The Wildlife Photographer of the Year 2025 finalists have been unveiled, and once again, the competition reminds us that no studio can rival the grandeur—and cruelty—of the natural stage. This 61st edition of the contest, produced by the Natural History Museum, London, drew a staggering 60,636 entries. Out of these, a mere 100 were deemed “highly commended,” and from that pantheon emerge 14 finalists whose images read like dispatches from another planet, one that happens to be our own.

Their stories, frozen in ambered light and shutter clicks, pull us closer to the fragile architectures of survival. They reveal not only what thrives and suffers in the wild but also how animals navigate the ever-thickening tangle of human presence.
The Lion and the Cobra: Gabriella Comi’s Serengeti Standoff
In Tanzania’s Serengeti, Italian photographer Gabriella Comi captured what might be called a Shakespearean duel in fur and scales. Two lions, heavy with midday lethargy, suddenly confronted a cobra slithering into their arena. Her image, aptly titled Wake-up Call, frames the perilous stillness before violence. It’s a portrait of nature’s ruthless dramaturgy: the cobra’s lethal intent, the lion’s reluctant awakening.

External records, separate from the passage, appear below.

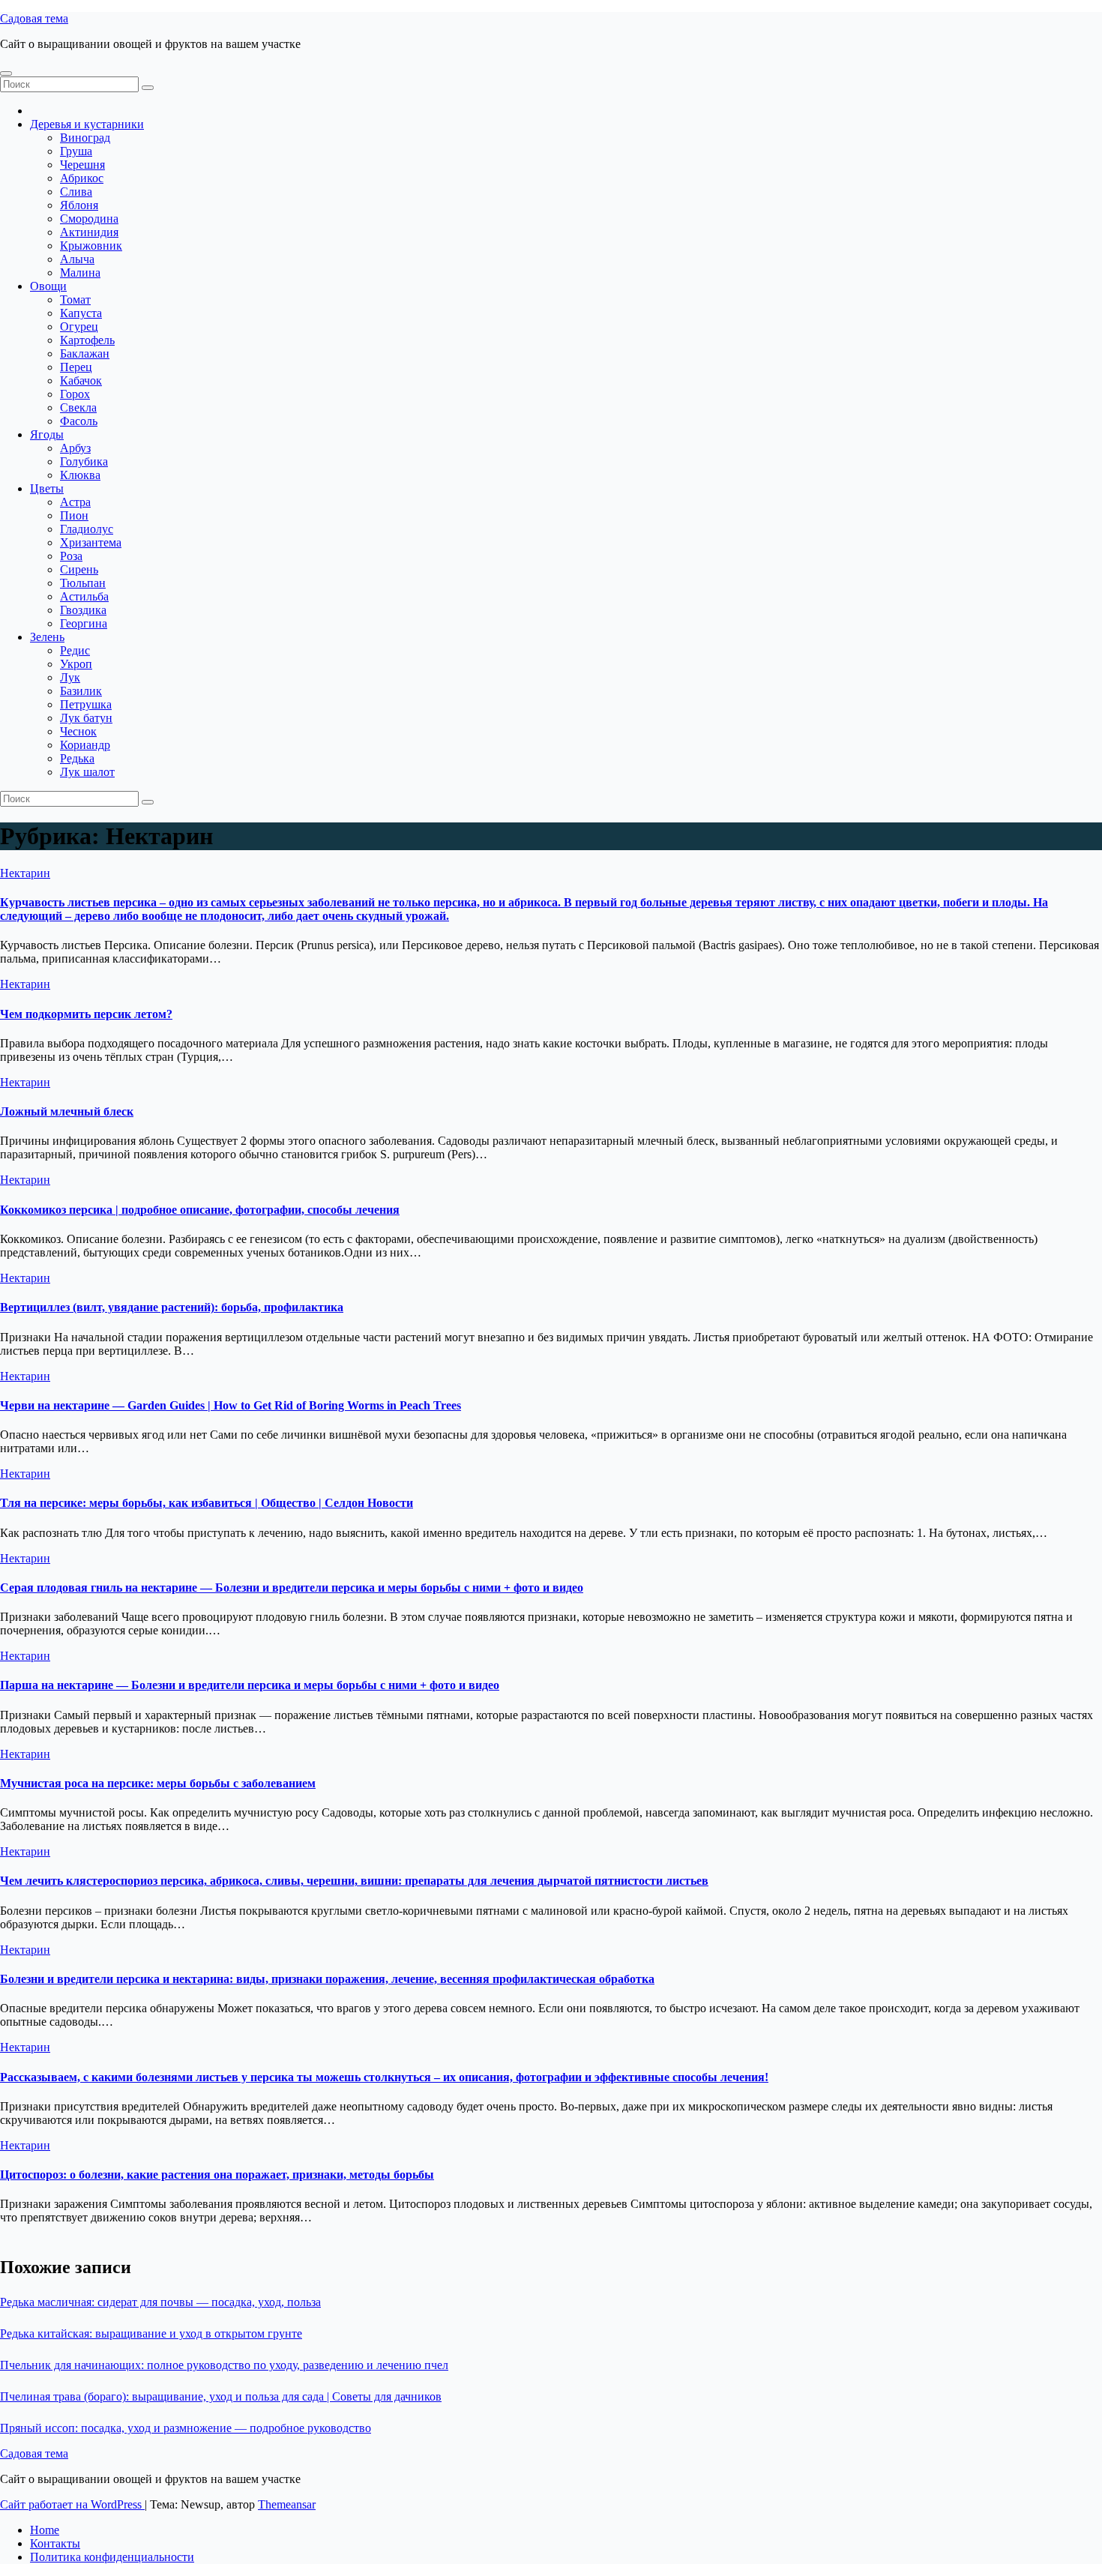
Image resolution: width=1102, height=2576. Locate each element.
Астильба (84, 596)
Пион (74, 515)
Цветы (47, 488)
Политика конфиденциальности (112, 2557)
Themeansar (287, 2504)
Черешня (82, 164)
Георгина (83, 623)
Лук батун (86, 717)
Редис (75, 650)
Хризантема (90, 542)
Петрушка (86, 704)
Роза (71, 556)
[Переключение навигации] (6, 73)
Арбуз (75, 448)
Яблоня (79, 205)
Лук (70, 677)
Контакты (55, 2543)
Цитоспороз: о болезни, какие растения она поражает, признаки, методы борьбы (217, 2174)
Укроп (76, 663)
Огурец (79, 326)
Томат (75, 299)
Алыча (77, 259)
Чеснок (78, 731)
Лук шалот (87, 771)
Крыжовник (91, 245)
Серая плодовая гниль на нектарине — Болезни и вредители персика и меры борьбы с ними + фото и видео (291, 1587)
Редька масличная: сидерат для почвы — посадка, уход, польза (160, 2302)
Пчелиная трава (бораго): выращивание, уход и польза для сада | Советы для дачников (221, 2396)
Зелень (47, 637)
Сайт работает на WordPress (72, 2504)
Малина (80, 272)
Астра (75, 502)
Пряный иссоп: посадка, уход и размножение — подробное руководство (185, 2428)
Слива (76, 191)
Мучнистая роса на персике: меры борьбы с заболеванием (158, 1783)
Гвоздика (83, 610)
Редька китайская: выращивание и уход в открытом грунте (151, 2333)
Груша (76, 151)
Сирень (79, 569)
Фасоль (78, 421)
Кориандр (85, 744)
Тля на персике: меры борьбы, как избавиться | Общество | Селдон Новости (206, 1502)
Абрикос (81, 178)
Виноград (85, 137)
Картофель (87, 340)
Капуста (81, 313)
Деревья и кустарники (87, 124)
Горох (75, 394)
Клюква (80, 475)
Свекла (78, 407)
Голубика (84, 461)
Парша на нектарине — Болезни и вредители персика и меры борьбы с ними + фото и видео (249, 1685)
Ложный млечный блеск (66, 1111)
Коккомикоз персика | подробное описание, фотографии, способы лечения (200, 1209)
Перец (76, 367)
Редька (77, 758)
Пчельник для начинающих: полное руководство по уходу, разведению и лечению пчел (224, 2365)
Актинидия (89, 232)
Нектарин (25, 873)
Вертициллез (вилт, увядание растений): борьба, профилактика (171, 1307)
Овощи (48, 286)
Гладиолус (86, 529)
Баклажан (84, 353)
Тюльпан (83, 583)
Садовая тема (34, 18)
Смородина (89, 218)
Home (44, 2530)
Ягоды (47, 434)
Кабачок (81, 380)
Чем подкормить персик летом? (86, 1014)
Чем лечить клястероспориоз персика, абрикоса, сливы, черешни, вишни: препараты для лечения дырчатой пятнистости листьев (354, 1880)
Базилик (81, 690)
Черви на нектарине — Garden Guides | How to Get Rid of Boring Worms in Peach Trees (230, 1405)
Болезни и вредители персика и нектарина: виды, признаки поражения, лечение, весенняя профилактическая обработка (327, 1978)
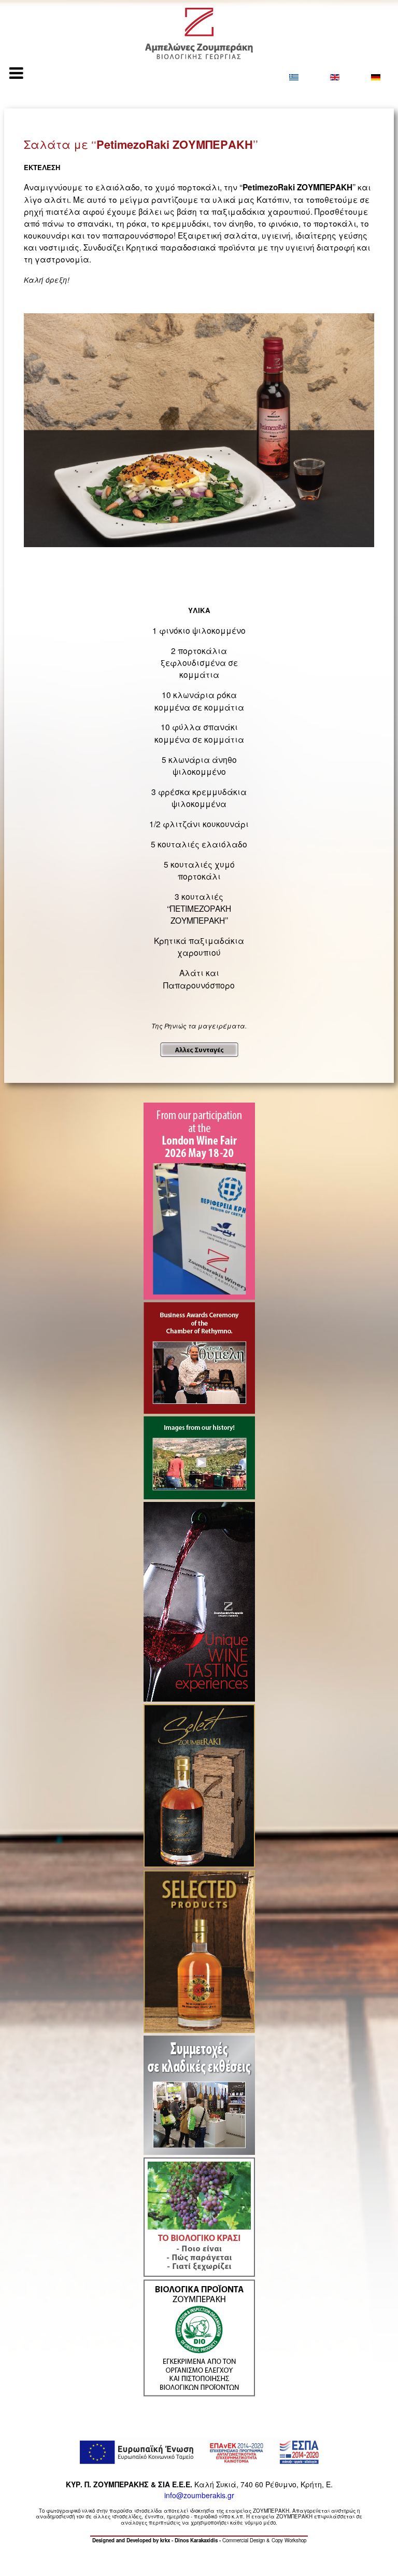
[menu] (16, 72)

This is not a postcard from the savanna. It is a tense reminder that predators, no matter their crown, are never beyond danger.
Flight Without Wings: Bertie Gregory and the Penguin Leap
Far from the Serengeti’s heat, Bertie Gregory stood on the edge of the Ekström Ice Shelf, watching fledgling emperor penguin chicks face a perilous descent. In his photograph Ice Edge Journey, downy bodies totter against the abyss before a 15-metre plunge into freezing water.

Into the White: Amit Eshel Meets the Arctic Wolves
For Amit Eshel, the pursuit of Arctic wolves on Canada’s Ellesmere Island demanded days of waiting in temperatures that mock human endurance. His photograph Inside the Pack transforms patience into revelation: wolves approaching so closely that he could smell their frozen breath.
The image is less a portrait of animals than of intimacy between species—a reminder that curiosity flows both ways. Here, the myth of the wolf dissolves into something stranger and more tender: the look of a creature who has not yet learned to fear us.

Children of the Volcano: Kesshav Vikram’s Kamchatka Vision
At only 14 years old, Kesshav Vikram frames a scene with the gravitas of an epic poet. In Essence of Kamchatka, a brown bear ambles along Kurile Lake beneath the looming Iliinsky volcano. A gull slices through the air, perfectly aligned with the peak.
The photograph is a symphony of patience—days of waiting distilled into one surreal instant where landscape, beast, and bird fuse into a tableau of myth.

Urban Wilds and Ocean Specters
Other finalists extend the conversation beyond pristine wilderness.
- Emmanuel Tardy’s No Place Like Home documents a Costa Rican sloth clinging to a barbed wire fence post, a melancholy icon of fragmented habitats.

- Ralph Pace’s Jelly Smack Summer plunges us into a glowing mass of Pacific sea nettles, their fragile menace swelling with oceans altered by human neglect.
- Kutub Uddin’s microscopic marvel Single Family Portrait turns slime moulds into a cosmic family drama, collapsing scale into astonishment.
Each image testifies to the strange elasticity of wildlife photography—it can operate as elegy, as warning, or as pure visual rapture.

Why These Images Matter
There is nothing more rewarding than seeing our relationship to the natural world, in all its complexity and splendor.
– Kathy Moran, chair of the competition’s jury, puts it plainly.
These photographs, while dazzling, are not mere aesthetic triumphs. They are calls to attention.
The lion that startles awake, the penguin that leaps, the wolf that dares approach, the sloth that clings—each is both subject and metaphor. In their stillness, they speak of change, fragility, and resilience.
Editor’s Choice
When the winners are announced on October 14, 2025, at the Natural History Museum in London, one image will rise above the rest. But already, these finalists have succeeded in what art at its best achieves: they have made us pause, look, and reckon with the planet we share.